Das Bremer Wahlrecht kommt derlei lokalpatriotischem Ansinnen zunächst entgegen. Aus historischer Tradition wird im Zwei-Städte-Staat in zwei getrennten Wahlbereichen gewählt: in Bremen und in Bremerhaven. Von den 83 Sitzen in der Bürgerschaft sind am 13. Mai genau 15 für Abgeordnete aus der Seestadt reserviert. Auch die 5-Prozent-Hürde wird in jedem der beiden Wahlbereiche getrennt angewendet. Konsequenterweise sind Parteien und Wählervereinigungen auch nicht verpflichtet, in beiden zugleich anzutreten: Nur sieben von 13 kandidieren in Bremen und in Bremerhaven.
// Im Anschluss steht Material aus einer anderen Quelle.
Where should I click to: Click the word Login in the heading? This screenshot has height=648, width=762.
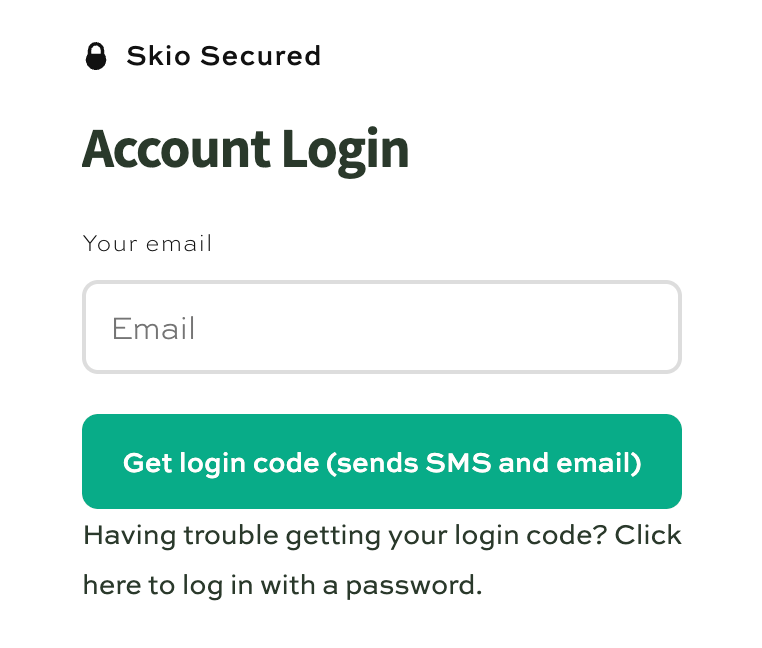(346, 150)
Die Zulassung zur Wahl indes wird landesweit erteilt. Zumindest theoretisch also, so der Gedankengang des Landeswahlausschusses, hätte die Bremerhavener Wählerinitiative, die nur BremerhavenerInnen aufnimmt, auch in Bremen KandidatInnen aufstellen können. Und die wiederum hätten, zumindest theoretisch, mit Stimmen von Bremer WählerInnen auch für Bremen reservierte Sitze in der Bürgerschaft erringen können. Damit aber, drückt Wahlamts-Mitarbeiter Eberhard Grada es aus, schlösse man „für einen Teil der Bevölkerung“, den stadtbremischen, die Möglichkeit aus, „die Politik aktiv mitzubestimmen“.
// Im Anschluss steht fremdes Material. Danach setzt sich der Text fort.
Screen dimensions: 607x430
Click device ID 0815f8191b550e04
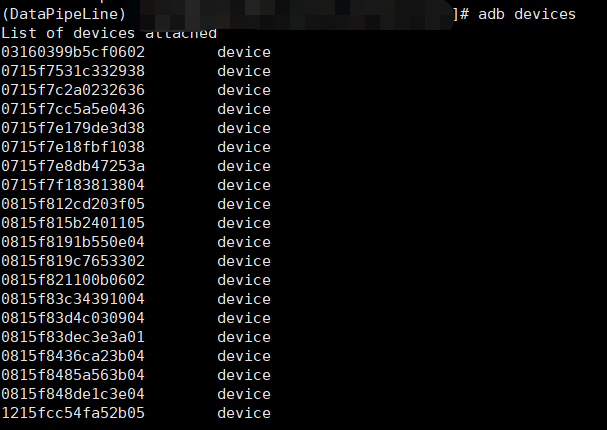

Hoffmeyer hält das für eine vorgeschobene Argumentation. Er verweist auf die Bürgerschaftswahl 2003, zu der B.H.V. anstandslos zugelassen wurde. Weder die Satzung noch das Bremer Wahlrecht ist heute ein anderes. B.H.V. trat damals nur in Bremerhaven an und errang dort 789 Stimmen: 1,7 Prozent.

Man habe den Sachverhalt vor vier Jahren eben „anders gesehen“, sagt Grada dazu. Hätte man B.H.V. erneut zugelassen, hätte „jeder Bremer die Wahl anfechten können“, warnt er. So wird es wohl genau andersherum sein: Die Bremerhavener WählerInnen werden die Wahl anfechten können. Hoffmeyer hält sich diese Option ausdrücklich offen – insbesondere für den Fall, dass seine Vereinigung bei der zeitgleichen Wahl zur Bremerhavener Stadtverordnetenversammlung nahe an oder über die Fünf-Prozent-Schwelle kommt. Ein ähnliches Ergebnis bei der Bürgerschaftswahl postuliert, hätte B.H.V. dann vielleicht gar einen Platz in der Bürgerschaft erringen können. Die umstrittene Entscheidung des Landeswahlausschusses wäre damit „mandatsrelevant“ – und könnte, sollte der Staatsgerichtshof sie nachträglich verwerfen, ein Grund für Neuwahlen sein.

Eine Satzungsänderung, die auch BremerInnen als Mitglieder zuließe, schließt Hoffmeyer aus. Bis zu einer „grundsätzlichen“ Klärung der strittigen Zulassungsfrage empfiehlt er daher, den Stimmzettel mit „B.H.V.“ zu kennzeichnen – und damit ungültig zu machen.